Important caveat: This is one week of data across three cities. It's enough to see patterns, not enough to draw definitive conclusions. We're sharing early because the patterns are interesting and our data collection continues.
The three cities with the most settlement data so far: Chicago, Denver, and Miami.
The Headline Number: 1.3°F Average Error
Across all cities and all settled days, NOAA's mean absolute error (MAE) for high temperature forecasts was approximately 1.3°F.
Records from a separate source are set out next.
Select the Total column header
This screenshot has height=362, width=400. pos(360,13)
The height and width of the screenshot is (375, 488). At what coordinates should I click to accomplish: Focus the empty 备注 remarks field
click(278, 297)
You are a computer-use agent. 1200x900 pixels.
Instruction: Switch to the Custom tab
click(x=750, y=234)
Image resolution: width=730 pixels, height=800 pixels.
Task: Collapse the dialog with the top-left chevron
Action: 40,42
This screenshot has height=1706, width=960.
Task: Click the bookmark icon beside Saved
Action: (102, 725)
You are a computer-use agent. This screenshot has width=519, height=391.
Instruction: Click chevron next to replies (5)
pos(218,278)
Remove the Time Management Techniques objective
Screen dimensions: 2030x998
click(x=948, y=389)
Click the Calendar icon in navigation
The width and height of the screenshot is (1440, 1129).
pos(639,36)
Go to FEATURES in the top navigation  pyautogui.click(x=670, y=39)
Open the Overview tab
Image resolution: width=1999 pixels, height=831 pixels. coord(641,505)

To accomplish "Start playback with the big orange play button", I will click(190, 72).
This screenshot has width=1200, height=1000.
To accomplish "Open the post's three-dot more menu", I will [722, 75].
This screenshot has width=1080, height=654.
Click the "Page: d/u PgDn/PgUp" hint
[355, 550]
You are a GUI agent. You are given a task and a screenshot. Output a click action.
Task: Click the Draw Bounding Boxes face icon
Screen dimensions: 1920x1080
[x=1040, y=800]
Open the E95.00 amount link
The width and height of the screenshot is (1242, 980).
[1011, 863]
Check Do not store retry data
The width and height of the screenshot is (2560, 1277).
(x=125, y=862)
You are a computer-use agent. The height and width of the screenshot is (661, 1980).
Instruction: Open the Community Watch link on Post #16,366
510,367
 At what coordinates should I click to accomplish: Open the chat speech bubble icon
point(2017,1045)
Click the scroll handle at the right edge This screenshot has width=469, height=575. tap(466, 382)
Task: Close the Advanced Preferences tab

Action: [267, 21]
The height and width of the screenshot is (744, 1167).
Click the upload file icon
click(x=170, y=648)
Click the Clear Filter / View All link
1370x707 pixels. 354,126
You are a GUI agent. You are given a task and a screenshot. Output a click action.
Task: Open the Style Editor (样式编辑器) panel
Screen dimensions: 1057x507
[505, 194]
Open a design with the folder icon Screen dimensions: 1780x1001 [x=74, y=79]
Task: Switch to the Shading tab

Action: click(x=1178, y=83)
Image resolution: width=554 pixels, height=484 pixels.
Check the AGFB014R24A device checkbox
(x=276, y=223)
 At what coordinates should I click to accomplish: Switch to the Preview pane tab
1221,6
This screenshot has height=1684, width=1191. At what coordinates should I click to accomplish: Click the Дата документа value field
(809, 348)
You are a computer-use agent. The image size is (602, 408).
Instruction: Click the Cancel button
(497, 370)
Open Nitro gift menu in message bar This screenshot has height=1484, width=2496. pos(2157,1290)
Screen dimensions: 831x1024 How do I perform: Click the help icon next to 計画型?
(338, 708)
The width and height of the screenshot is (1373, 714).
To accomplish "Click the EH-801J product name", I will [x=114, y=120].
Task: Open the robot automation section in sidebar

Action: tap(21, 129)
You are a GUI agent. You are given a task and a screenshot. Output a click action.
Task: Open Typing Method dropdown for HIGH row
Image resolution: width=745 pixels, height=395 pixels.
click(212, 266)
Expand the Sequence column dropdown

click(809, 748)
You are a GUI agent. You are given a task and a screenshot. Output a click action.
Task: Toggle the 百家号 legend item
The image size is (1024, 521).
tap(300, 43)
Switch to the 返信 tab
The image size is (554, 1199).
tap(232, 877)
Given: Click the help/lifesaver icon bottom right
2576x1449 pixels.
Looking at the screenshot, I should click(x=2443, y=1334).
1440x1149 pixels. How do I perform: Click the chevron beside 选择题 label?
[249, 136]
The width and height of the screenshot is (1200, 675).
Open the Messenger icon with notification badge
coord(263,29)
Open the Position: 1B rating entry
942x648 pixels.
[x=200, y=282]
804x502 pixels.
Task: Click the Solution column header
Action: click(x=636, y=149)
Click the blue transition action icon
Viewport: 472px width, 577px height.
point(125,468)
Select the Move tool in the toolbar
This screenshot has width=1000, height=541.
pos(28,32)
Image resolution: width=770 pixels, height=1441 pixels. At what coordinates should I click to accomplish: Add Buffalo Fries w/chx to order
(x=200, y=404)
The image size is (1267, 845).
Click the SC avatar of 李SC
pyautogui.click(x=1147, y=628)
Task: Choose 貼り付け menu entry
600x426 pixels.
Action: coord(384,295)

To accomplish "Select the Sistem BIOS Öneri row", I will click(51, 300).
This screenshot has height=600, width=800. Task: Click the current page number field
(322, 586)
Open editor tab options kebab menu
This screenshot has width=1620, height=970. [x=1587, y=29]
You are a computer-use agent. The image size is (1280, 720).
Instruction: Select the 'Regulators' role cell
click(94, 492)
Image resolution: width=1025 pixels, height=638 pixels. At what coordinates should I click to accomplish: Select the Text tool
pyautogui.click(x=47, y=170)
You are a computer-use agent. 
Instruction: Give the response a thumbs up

That's remarkably good. It means if NOAA says tomorrow's high will be 55°F, you can expect the actual temperature to land between 54°F and 57°F about two-thirds of the time.
But averages hide important variation. The city-by-city story is where it gets interesting.
City-by-City Breakdown
🏙️ Chicago — The Reliable One
| Date | NOAA Forecast | Actual High | Error |
|---|---|---|---|
| Feb 10 | 48°F | 48°F | 0°F ✅ |
| Feb 11 | 40°F | 42°F | 2°F |
| Feb 12 | 43°F | 43°F | 0°F ✅ |
| Feb 13 | 55°F | 54°F | 1°F |
Average error: 0.75°F. Chicago is NOAA's best performer in our sample. Flat terrain, well-instrumented, the Great Lakes moderate surprises. Two perfect forecasts in four days.
🏔️ Denver — The Tricky One
| Date | NOAA Forecast | Actual High | Error |
|---|---|---|---|
| Feb 10 | 60°F | 59°F* | 1°F |
| Feb 11 | 58°F | 57°F | 1°F |
| Feb 12 | 55°F | 55°F | 0°F ✅ |
| Feb 13 | 63°F | 62°F | 1°F |
Average error: 0.75°F. Denver surprised us. Despite its reputation for unpredictable mountain weather, NOAA nailed it consistently. The asterisk on Feb 10: the CLI report showed <58°F due to a rounding artifact we documented earlier, but the raw station data read 59°F.
🌴 Miami — The Wild Card
| Date | NOAA Forecast | Actual High | Error |
|---|---|---|---|
| Feb 10 | 79°F | 76°F | 3°F |
| Feb 11 | 79°F | 79°F | 0°F ✅ |
| Feb 12 | 80°F | 78°F | 2°F |
| Feb 13 | 82°F | 80°F | 2°F |
Average error: 1.75°F. Miami consistently overforecasts — NOAA tends to predict a couple degrees warmer than reality. This could be sea breeze timing, cloud cover variability, or station microclimate effects. The bias is consistent, which is actually useful: a predictable bias can be calibrated out.
Three Patterns We Noticed
1. NOAA Has a Warm Bias in Subtropical Cities
Miami's forecasts were consistently 1-3°F too warm. In four days of data, NOAA overforecast the high every single time except Feb 11. This isn't random noise — it's a systematic bias.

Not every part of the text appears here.